=== Given task A ===
What default broadcast threshold does the Spark join timeout thread give?
=== Given task B ===
Write out the Spark join timeout thread starting with "BroadcastHashJoin physical operator" and going on through "to need it.", swapping "executors" for "worker nodes".

=== Excerpt ===
>>

Why does join fail with "java.util.concurrent.TimeoutException: Futures timed out after [300 seconds]"?

This happens because Spark tries to do Broadcast Hash Join and one of the DataFrames is very large, so sending it consumes much time.

You can:

  1. Set higher spark.sql.broadcastTimeout to increase timeout - spark.conf.set("spark.sql.broadcastTimeout", newValueForExample36000)
  2. persist() both DataFrames, then Spark will use Shuffle Join - reference from here

PySpark

In PySpark, you can set the config when you build the spark context in the following manner:

spark = SparkSession
  .builder
  .appName("Your App")
  .config("spark.sql.broadcastTimeout", "36000")
  .getOrCreate()

Just to add some code context to the very concise answer from @T. Gawęda.


In your Spark application, Spark SQL did choose a broadcast hash join for the join because "libriFirstTable50Plus3DF has 766,151 records" which happened to be less than the so-called broadcast threshold (defaults to 10MB).

You can control the broadcast threshold using spark.sql.autoBroadcastJoinThreshold configuration property.

spark.sql.autoBroadcastJoinThreshold Configures the maximum size in bytes for a table that will be broadcast to all worker nodes when performing a join. By setting this value to -1 broadcasting can be disabled. Note that currently statistics are only supported for Hive Metastore tables where the command ANALYZE TABLE COMPUTE STATISTICS noscan has been run.

You can find that particular type of join in the stack trace:

org.apache.spark.sql.execution.joins.BroadcastHashJoin.doExecute(BroadcastHashJoin.scala:110)

BroadcastHashJoin physical operator in Spark SQL uses a broadcast variable to distribute the smaller dataset to Spark executors (rather than shipping a copy of it with every task).

If you used explain to review the physical query plan you'd notice the query uses BroadcastExchangeExec physical operator. This is where you can see the underlying machinery for broadcasting the smaller table (and the timeout).

override protected[sql] def doExecuteBroadcast[T](): broadcast.Broadcast[T] = {
  ThreadUtils.awaitResult(relationFuture, timeout).asInstanceOf[broadcast.Broadcast[T]]
}

doExecuteBroadcast is part of SparkPlan contract that every physical operator in Spark SQL follows that allows for broadcasting if needed. BroadcastExchangeExec happens to need it.

The timeout parameter is what you are looking for.

private val timeout: Duration = {
  val timeoutValue = sqlContext.conf.broadcastTimeout
  if (timeoutValue < 0) {
    Duration.Inf
  } else {
    timeoutValue.seconds
  }
}

As you can see you can disable it completely (using a negative value) that would imply to wait for the broadcast variable to be shipped to executors indefinitely or use sqlContext.conf.broadcastTimeout which is exactly spark.sql.broadcastTimeout configuration property. The default value is 5 * 60 seconds which you can see in the stacktrace:

java.util.concurrent.TimeoutException: Futures timed out after [300 seconds]

<<

=== Records provided ===
>>

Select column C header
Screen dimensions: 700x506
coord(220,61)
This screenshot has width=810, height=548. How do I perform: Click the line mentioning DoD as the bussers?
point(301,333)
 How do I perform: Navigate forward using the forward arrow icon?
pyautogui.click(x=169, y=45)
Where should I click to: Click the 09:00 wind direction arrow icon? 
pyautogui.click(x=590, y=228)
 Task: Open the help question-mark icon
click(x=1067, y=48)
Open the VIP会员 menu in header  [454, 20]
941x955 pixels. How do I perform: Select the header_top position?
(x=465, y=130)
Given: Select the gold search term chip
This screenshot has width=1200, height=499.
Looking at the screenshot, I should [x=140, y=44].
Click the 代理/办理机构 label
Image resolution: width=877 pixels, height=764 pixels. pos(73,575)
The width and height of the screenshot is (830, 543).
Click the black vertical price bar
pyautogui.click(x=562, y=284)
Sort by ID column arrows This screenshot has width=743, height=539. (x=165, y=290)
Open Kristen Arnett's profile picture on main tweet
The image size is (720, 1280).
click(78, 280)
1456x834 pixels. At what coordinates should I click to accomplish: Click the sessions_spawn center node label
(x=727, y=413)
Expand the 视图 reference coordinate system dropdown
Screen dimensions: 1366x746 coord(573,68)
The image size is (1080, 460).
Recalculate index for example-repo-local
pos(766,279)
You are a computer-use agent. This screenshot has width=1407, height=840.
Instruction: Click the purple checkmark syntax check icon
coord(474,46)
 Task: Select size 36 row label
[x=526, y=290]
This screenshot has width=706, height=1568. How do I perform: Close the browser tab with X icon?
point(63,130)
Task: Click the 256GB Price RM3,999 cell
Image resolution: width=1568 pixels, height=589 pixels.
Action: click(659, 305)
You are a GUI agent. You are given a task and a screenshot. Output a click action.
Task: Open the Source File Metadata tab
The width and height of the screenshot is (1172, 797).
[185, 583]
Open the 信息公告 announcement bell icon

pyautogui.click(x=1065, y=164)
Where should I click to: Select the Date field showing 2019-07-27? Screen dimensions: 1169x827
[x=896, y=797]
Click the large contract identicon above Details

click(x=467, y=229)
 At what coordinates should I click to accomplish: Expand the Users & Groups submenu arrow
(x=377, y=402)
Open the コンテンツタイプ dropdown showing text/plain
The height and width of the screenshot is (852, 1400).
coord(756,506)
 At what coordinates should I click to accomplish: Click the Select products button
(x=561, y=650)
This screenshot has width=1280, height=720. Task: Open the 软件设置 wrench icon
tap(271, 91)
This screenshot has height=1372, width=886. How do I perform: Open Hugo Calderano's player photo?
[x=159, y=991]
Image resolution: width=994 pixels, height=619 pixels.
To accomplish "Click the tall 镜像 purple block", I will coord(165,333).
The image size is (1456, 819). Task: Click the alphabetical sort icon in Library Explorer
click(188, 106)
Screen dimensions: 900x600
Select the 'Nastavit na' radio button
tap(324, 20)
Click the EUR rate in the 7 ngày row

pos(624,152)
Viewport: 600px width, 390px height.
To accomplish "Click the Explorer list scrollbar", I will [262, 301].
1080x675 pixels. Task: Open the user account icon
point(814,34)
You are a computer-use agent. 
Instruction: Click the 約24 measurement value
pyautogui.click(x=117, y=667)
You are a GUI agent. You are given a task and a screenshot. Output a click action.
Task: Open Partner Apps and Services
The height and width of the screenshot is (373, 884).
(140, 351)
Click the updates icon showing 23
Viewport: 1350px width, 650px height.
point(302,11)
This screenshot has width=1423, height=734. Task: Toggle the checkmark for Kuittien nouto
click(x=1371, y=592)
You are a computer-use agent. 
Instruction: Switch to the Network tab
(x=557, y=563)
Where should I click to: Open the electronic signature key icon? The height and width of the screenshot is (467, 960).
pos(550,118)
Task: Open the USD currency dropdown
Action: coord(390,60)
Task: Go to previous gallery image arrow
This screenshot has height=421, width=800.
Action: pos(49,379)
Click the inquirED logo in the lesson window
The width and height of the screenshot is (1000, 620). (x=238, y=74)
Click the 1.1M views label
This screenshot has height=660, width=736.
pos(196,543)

<<

=== Full solution A ===
10MB

=== Full solution B ===
BroadcastHashJoin physical operator in Spark SQL uses a broadcast variable to distribute the smaller dataset to Spark worker nodes (rather than shipping a copy of it with every task).

If you used explain to review the physical query plan you'd notice the query uses BroadcastExchangeExec physical operator. This is where you can see the underlying machinery for broadcasting the smaller table (and the timeout).

override protected[sql] def doExecuteBroadcast[T](): broadcast.Broadcast[T] = {
  ThreadUtils.awaitResult(relationFuture, timeout).asInstanceOf[broadcast.Broadcast[T]]
}

doExecuteBroadcast is part of SparkPlan contract that every physical operator in Spark SQL follows that allows for broadcasting if needed. BroadcastExchangeExec happens to need it.